Le pratiche qui descritte non sono accettate dalla scienza medica, non sono state sottoposte a verifiche sperimentali condotte con metodo scientifico o non le hanno superate. Queste informazioni hanno solo un fine illustrativo.
Tre minuti al massimo immersi nel vapore dell’azoto liquido per defaticare. La criosauna, nell’ambito della crioterapia, è uno dei trattamenti più in voga. Sempre più sportivi, professionisti e non, si affidano infatti a questa terapia del freddo.
Gaia Cortese 22 Febbraio 2020

Temperatura tra i -110°C e i -1790°C. Tempo di permanenza mai superiore ai 3 minuti. Sono queste le indicazioni generali se ti volessi sottoporre alla criosauna (Whole body cryotherapy o Wbc ), un trattamento che si basa sui benefici dati da temperature a dir poco glaciali, sempre più impiegato nel settore medico e sportivo.

Gli effetti del ghiaccio su contusioni e infiammazioni, d'altronde, sono conosciuti da tutti: il ghiaccio allevia il gonfiore, è analgesico ed è miorilassante, vale a dire che è in grado di agire sulla muscolatura e di ridurne il tono.

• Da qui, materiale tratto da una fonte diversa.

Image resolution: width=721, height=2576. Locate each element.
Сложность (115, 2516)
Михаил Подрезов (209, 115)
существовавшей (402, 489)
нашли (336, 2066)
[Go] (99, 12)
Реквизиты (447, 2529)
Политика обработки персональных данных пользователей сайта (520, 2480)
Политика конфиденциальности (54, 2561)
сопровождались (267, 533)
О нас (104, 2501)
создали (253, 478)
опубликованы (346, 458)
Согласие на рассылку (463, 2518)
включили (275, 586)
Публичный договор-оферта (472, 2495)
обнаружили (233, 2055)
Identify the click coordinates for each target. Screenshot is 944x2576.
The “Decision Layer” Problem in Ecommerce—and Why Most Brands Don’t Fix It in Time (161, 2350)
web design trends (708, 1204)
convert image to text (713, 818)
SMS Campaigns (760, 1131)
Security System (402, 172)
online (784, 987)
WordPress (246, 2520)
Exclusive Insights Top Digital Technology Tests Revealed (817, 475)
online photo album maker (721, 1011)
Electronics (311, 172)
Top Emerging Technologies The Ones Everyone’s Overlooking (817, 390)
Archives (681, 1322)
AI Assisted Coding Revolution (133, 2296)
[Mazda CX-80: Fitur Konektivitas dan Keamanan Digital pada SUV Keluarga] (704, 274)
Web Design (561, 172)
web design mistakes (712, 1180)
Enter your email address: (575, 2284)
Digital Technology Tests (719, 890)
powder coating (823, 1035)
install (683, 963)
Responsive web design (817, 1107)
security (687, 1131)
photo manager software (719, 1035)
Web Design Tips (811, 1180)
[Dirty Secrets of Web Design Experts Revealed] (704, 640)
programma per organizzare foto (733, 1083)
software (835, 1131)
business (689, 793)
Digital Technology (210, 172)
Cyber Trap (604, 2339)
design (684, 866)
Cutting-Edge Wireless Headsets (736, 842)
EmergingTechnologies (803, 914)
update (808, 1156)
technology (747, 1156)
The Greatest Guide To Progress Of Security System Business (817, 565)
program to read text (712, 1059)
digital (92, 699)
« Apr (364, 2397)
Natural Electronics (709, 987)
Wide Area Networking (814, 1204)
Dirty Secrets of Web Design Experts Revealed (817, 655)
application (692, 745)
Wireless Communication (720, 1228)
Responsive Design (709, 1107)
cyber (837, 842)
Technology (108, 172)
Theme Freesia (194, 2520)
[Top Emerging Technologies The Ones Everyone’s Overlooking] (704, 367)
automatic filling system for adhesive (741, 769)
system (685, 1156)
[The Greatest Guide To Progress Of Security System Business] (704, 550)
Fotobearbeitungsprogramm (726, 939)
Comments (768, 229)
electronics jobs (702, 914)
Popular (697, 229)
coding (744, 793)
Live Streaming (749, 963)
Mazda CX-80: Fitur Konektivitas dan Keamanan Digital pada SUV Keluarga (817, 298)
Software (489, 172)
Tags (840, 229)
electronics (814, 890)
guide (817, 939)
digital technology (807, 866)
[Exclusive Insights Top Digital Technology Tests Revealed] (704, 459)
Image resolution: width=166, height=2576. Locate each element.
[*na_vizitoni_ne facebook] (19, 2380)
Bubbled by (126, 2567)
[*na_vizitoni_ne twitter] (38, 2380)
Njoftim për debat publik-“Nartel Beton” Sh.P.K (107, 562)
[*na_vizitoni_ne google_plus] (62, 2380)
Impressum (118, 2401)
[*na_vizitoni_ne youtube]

Non stupisce quindi che la tradizionale borsa del ghiaccio abbia lasciato posto ad un vero e proprio trattamento sistemico nell'ambito della crioterapia.

Come si fa la criosauna

Nel momento in cui deciderai di sottoporti alla criosauna, dovrai entrare in un cilindro di acciaio dentro il quale viene vaporizzato dell’azoto liquido a temperature che arrivano fino a -196°C. Un freddo secco, senza alcuna traccia di umidità come invece succede in una sauna tradizionale.

Dopo un periodo di acclimatamento di 10-20 minuti, necessario per adattarti alla temperatura dell’ambiente, entrerai quindi in questa sorta di cabina monoposto e qui potrai rimanere in piedi o stare seduto per un tempo massimo di 2 o 3 minuti. Ci si immerge fino all’altezza delle spalle, indossando di norma solo un paio di calze calde e biancheria intima in tessuto naturale.

I benefici

Un trattamento lampo che tuttavia porta a numerosi benefici. Il primo effetto di una seduta di criosauna è una vasocostrizione massiva che il corpo mette in atto per difendersi dal freddo, a cui segue, nei successivi 30 minuti, una reazione di vasodilatazione (fino a 4 volte superiore a quella del normale flusso sanguigno). In questo modo, l’ossigenazione cellulare aumenta dell’80%: attraverso questo processo è possibile smaltire i radicali liberi e si facilita il recupero dal trauma subito.

La criosauna sfrutta i benefici che apporta il ghiaccio sul corpo.

I benefici in ambito sportivo hanno portato la criosauna ad essere una trattamento molto in voga. La terapia del freddo può essere utile per rilassare i muscoli e in generale per i dolori muscolari, ma aiuta anche il recupero muscolare dopo lo sforzo fisico e contrasta l’affaticamento.

Quante calorie si consumano?

Quando si parla di crioterapia sistemica è più facile accennare al metabolismo piuttosto che alle calorie: sembra, infatti, che in ambiente criogenico il metabolismo risulti accelerato fino a 7 volte. Per dimagrire, quindi, non resta che mangiare meno (e meglio) e praticare attività fisica.

Controindicazioni

La criosauna non è consigliata a chi soffre di problemi cariovascolari, proprio per quel repentino passaggio da una vasocostrizione massiva messa in atto per difendersi dal freddo, alla successiva reazione di vasodilatazione post trattamento. È raccomandato sottoporsi a questo trattamento sempre sotto controllo medico, avendo la premura di controllare sempre la pressione arteriosa prima e dopo la seduta.